🤖 AI Summary
This study addresses key challenges in epidemic decision-making, including hidden disease burdens, imperfect surveillance signals distorted by policy interventions, and intervention effects mediated by human behavior. It pioneers the systematic integration of the world model paradigm into computational epidemiology, framing epidemics as controlled partially observable dynamical systems. By jointly learning latent dynamics, endogenous observation mechanisms, and behavioral feedback loops, the approach enables counterfactual simulation and sequential decision planning under uncertainty. Evaluated across three case studies, the method effectively mitigates issues such as behavior-induced surveillance false positives and signal lags, demonstrating its necessity and superiority for policy evaluation and intervention analysis.
📝 Abstract
World models have emerged as a unifying paradigm for learning latent dynamics, simulating counterfactual futures, and supporting planning under uncertainty.

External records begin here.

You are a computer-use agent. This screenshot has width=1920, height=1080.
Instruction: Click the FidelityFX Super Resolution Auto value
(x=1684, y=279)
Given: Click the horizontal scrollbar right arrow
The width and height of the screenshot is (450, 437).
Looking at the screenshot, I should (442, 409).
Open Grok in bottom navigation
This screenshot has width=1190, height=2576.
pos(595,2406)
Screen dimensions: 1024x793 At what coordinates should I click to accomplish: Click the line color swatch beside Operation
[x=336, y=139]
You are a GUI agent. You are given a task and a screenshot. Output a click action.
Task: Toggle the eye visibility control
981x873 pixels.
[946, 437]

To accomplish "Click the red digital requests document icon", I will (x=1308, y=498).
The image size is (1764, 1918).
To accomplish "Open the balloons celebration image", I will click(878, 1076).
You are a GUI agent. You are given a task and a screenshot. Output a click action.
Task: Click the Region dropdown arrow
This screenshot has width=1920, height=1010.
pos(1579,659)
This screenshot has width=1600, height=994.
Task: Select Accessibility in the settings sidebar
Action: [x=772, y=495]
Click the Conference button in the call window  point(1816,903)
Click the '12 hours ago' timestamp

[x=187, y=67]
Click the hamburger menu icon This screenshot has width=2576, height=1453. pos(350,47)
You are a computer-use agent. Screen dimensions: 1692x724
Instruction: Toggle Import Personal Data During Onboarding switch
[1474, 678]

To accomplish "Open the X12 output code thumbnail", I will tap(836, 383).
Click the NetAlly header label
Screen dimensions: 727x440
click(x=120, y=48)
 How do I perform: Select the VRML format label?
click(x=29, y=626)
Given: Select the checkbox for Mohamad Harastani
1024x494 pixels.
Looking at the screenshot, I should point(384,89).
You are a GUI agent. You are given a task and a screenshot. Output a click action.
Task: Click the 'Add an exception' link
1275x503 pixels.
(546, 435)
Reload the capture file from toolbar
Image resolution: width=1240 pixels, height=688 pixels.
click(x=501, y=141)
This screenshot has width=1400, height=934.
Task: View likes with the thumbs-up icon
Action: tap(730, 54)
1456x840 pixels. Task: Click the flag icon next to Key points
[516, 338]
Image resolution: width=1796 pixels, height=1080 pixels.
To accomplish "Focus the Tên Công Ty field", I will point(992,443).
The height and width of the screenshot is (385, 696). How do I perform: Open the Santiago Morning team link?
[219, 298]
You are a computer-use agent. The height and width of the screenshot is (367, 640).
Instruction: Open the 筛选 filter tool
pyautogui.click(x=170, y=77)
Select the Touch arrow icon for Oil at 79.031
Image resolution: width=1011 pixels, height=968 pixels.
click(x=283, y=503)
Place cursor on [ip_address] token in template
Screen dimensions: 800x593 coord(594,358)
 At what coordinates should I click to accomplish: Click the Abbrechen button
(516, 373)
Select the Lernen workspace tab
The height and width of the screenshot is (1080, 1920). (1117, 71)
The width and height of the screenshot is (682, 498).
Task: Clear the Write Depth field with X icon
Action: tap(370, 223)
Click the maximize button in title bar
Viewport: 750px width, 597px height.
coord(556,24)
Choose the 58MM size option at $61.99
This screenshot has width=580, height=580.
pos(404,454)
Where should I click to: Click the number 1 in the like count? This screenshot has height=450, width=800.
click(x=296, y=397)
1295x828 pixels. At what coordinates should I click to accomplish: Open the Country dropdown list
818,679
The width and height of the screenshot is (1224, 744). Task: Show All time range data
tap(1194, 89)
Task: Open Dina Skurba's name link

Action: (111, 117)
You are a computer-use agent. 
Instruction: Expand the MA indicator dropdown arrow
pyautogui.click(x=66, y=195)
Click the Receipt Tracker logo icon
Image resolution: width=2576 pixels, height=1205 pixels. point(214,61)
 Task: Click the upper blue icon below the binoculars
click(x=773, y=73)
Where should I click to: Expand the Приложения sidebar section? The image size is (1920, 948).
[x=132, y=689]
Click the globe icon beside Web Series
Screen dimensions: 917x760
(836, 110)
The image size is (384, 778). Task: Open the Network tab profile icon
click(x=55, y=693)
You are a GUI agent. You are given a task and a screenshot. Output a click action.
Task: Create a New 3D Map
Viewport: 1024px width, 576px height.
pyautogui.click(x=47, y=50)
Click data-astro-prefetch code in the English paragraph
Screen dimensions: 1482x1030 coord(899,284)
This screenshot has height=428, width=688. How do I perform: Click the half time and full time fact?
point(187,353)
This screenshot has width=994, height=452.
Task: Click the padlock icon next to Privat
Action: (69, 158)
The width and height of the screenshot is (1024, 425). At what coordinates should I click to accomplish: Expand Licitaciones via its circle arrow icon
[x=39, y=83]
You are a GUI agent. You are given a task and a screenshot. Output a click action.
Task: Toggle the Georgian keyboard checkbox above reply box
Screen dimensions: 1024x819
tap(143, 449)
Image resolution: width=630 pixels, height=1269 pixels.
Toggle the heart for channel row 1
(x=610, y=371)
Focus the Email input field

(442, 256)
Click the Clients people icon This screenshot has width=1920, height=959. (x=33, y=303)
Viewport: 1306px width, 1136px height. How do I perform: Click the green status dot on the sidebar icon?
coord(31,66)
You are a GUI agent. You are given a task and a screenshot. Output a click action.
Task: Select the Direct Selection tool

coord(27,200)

In this paper, we argue that computational epidemiology is a natural and underdeveloped setting for world models. This is because epidemic decision-making requires reasoning about latent disease burden, imperfect and policy-dependent surveillance signals, and intervention effects are mediated by adaptive human behavior. We introduce a conceptual framework for epidemiological world models, formulating epidemics as controlled, partially observed dynamical systems in which (i) the true epidemic state is latent, (ii) observations are noisy and endogenous to policy, and (iii) interventions act as sequential actions whose effects propagate through behavioral and social feedback. We present three case studies that illustrate why explicit world modeling is necessary for policy-relevant reasoning: strategic misreporting in behavioral surveillance, systematic delays in time-lagged signals such as hospitalizations and deaths, and counterfactual intervention analysis where identical histories diverge under alternative action sequences.